International information
- National side: Hong Kong (2016–2019);
- ODI debut (cap 37): 8 September 2016 v Scotland
- Last ODI: 17 March 2018 v Papua New Guinea
- T20I debut (cap 20): 22 February 2016 v Afghanistan
- Last T20I: 18 January 2017 v Netherlands

Career statistics
| Competition | ODI | T20I | FC | LA |
| Matches | 6 | 5 | 2 | 14 |
| Runs scored | 4 | 7 | 2 | 8 |
| Batting average | – | 7.00 | 1.00 | – |
| 100s/50s | 0/0 | 0/0 | 0/0 | 0/0 |
| Top score | 2* | 7* | 2 | 2* |
| Balls bowled | 229 | 81 | 120 | 570 |
| Wickets | 5 | 3 | 3 | 12 |
| Bowling average | 41.60 | 38.66 | 23.33 | 47.58 |
| 5 wickets in innings | 0 | 0 | 0 | 0 |
| 10 wickets in match | 0 | 0 | 0 | 0 |
| Best bowling | 2/49 | 2/29 | 2/22 | 3/20 |
| Catches/stumpings | 3/– | 1/– | 0/– | 6/– |
- Source: CricketArchive, 28 September 2021

= Tanveer Ahmed (cricketer) =

Hong Kong cricketer

Tanveer Ahmed (born 18 September 1997) is a Hong Kong cricketer. He made his Twenty20 International debut against Afghanistan in the 2016 Asia Cup Qualifier on 22 February 2016. Before making his international debut, he was named in Hong Kong's squad for the 2016 ICC World Twenty20 tournament. He made his first-class cricket debut against Ireland in the 2015–17 ICC Intercontinental Cup on 30 August 2016. He made his One Day International (ODI) debut against Scotland on 8 September 2016.

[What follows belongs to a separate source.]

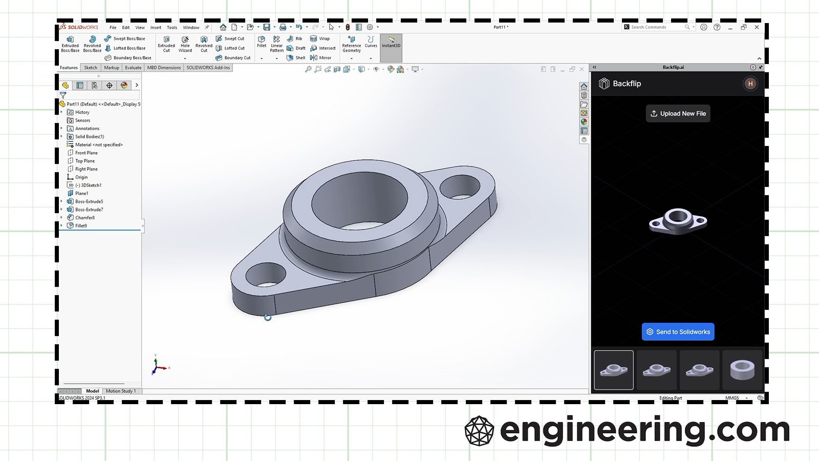This screenshot has width=819, height=461.
Task: Toggle the feature tree filter field
Action: click(63, 95)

In September 2018, he was named in Hong Kong's squad for the 2018 Asia Cup. In December 2018, he was named in Hong Kong's team for the 2018 ACC Emerging Teams Asia Cup. In April 2019, he was named in Hong Kong's squad for the 2019 ICC World Cricket League Division Two tournament in Namibia.

In September 2019, he was named in Hong Kong's squad for the 2019 ICC T20 World Cup Qualifier tournament in the United Arab Emirates. However, ahead of the 2019–20 Oman Pentangular Series, Ahmed and his brother Ehsan Nawaz, both withdrew themselves from selection consideration for Hong Kong and were released from their Cricket Hong Kong contracts.